Ed Miliband has dismissed suggestions he should ditch Ed Balls as his shadow chancellor despite a fresh poll suggesting voters have more faith in George Osborne to handle the UK economy.
"Ed Balls is doing a great job as Shadow Chancellor," the Labour leader told ITV News.
Ed Miliband has backed his shadow chancellor, Ed Balls
"Three years ago, Ed Balls stood out against what most people thought and said 'I don't think this austerity is going to work'. What you find now, nearly three years on, is a lot more people agree with him than agreed with him at the time. Getting those judgments right is incredibly important."
In the survey, carried out by ComRes for the broadcaster, only 17% said they trusted Mr Balls to "see the country through the current economic situation" compared with 21% for his Tory counterpart.
Clear majorities - 57% and 54% - said they did not have faith in either politician to do so.

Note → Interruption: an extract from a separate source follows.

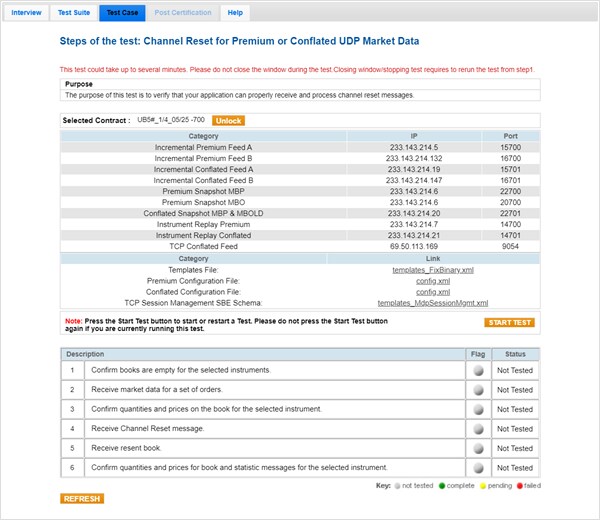Click the TCP Conflated Feed port 9054
This screenshot has height=520, width=600.
pos(511,245)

More than a quarter (27%) said they would be more likely to trust Labour's economic policy if someone else was leading it - though 35% disagreed and 38% said they didn't know.
There was a starker gap between those expressing confidence in David Cameron and Mr Miliband - with the Prime Minister trusted by 33% and not trusted by 49% compared with 23% and 53% for the Opposition leader.
Mr Miliband also said he would maintain his opposition to a 1% cap on annual rises in working age benefits - a real-terms cut - despite criticism that voters back the Government's welfare squeeze.
"I'm doing what I believe and you know what's really important - you've got to do what you believe. The one thing people want from politicians today is for them to stand up for what they believe in.
"On the question of the 1% cap, 60% of the people affected by that are in work. They're the supposed strivers.
"I am not going to divide our society into saying all of the people looking for work are somehow skivers. Yes, there are a minority who should be working and aren't...but I'm not going to play the George Osborne politics because it's the wrong thing to do."
ComRes interviewed 2,019 British adults online between 19-21 April.